Objective: The aim was to study the effect of the AT1 receptor antagonist losartan on hemodynamic and morphometric changes following experimental infarction.
Methods: Experimental infarction was produced in adult male rats by ligating the coronary artery. Treatment with losartan was compared to untreated controls, in rats with experimental infarction and sham-operated animals.
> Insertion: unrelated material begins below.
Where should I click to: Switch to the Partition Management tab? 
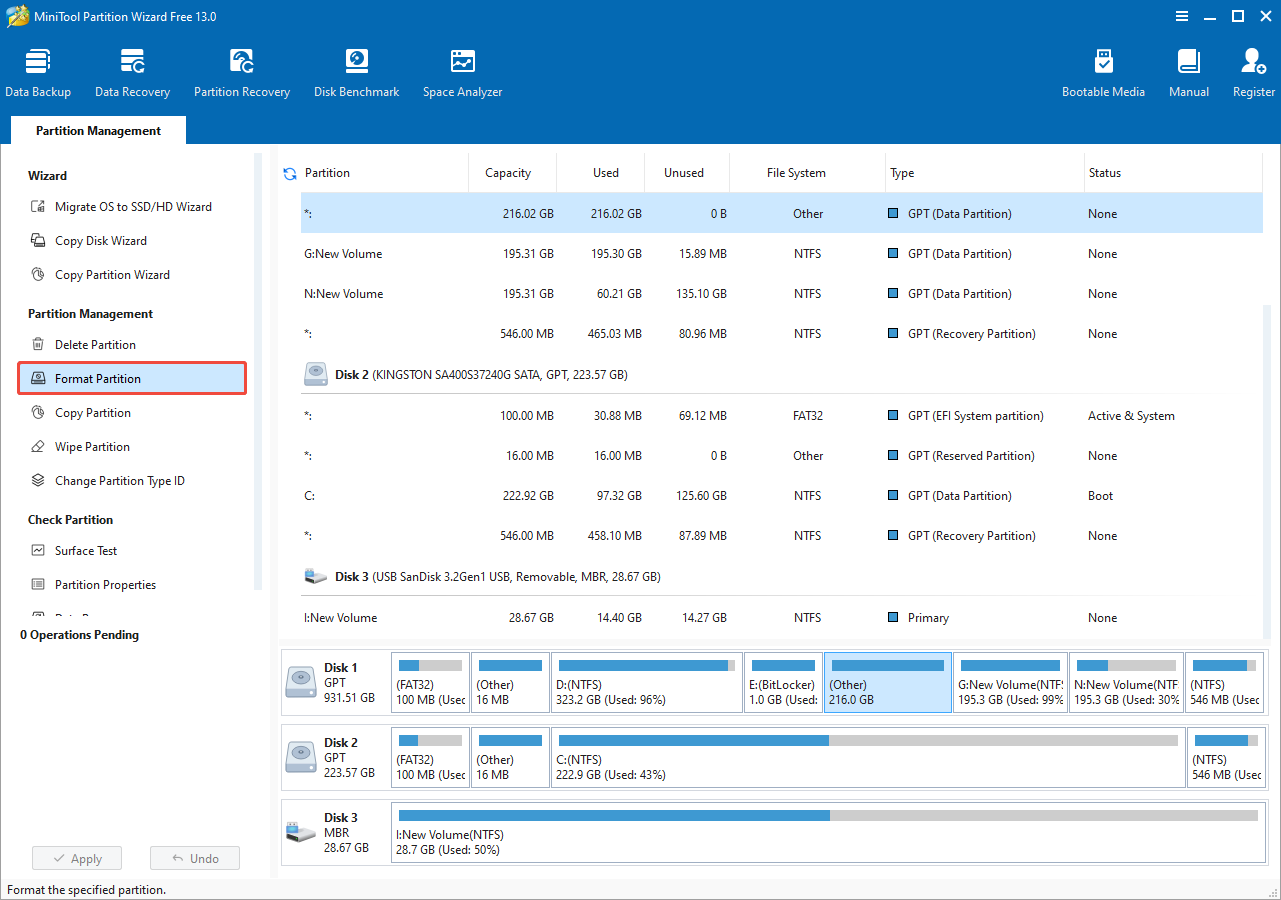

Results: Infarcted hearts were characterized by significant decreases in left ventricular developed pressure, as well as positive and negative (dP/dt)max, whereas left ventricular end-diastolic pressure (LVEDP), relaxation constant tau and right ventricular systolic pressure (RVSP) significantly increased. Treatment with losartan decreased the LVEDP, the relaxation constant tau and RVSP in the infarcted hearts. Right ventricular weight significantly increased in rats with infarction; this was attenuated by losartan. Infarct size was not significantly influenced by losartan treatment. Morphometric data revealed decreased capillary supply in infarcted hearts, especially in regions close to infarction; the decrease was less pronounced after losartan treatment. Capillary density in near infarct region decreased from 2826/mm2 to 1471/mm2 in untreated animals but in the treated animals it decreased from 2982/mm2 to only 2037/mm2. Simultaneous significant decrease in myocyte-to-capillary ratio in treated animals compared to untreated rats (0.87 to 0.67) seems to indicate formation of new capillary channels after losartan treatment. LVEDP was dependent on the size of infarction in untreated but not in treated animals. A close correlation between LVEDP and capillary density was found.
Conclusions: Decreased ventricular contractility, prolonged relaxation and decreased coronary capillary density in rat experimental cardiac infarction confirm and amplify previous reports dealing with this experimental model. Moreover, we have found evidence of improved hemodynamics and coronary angiogenesis after losartan treatment.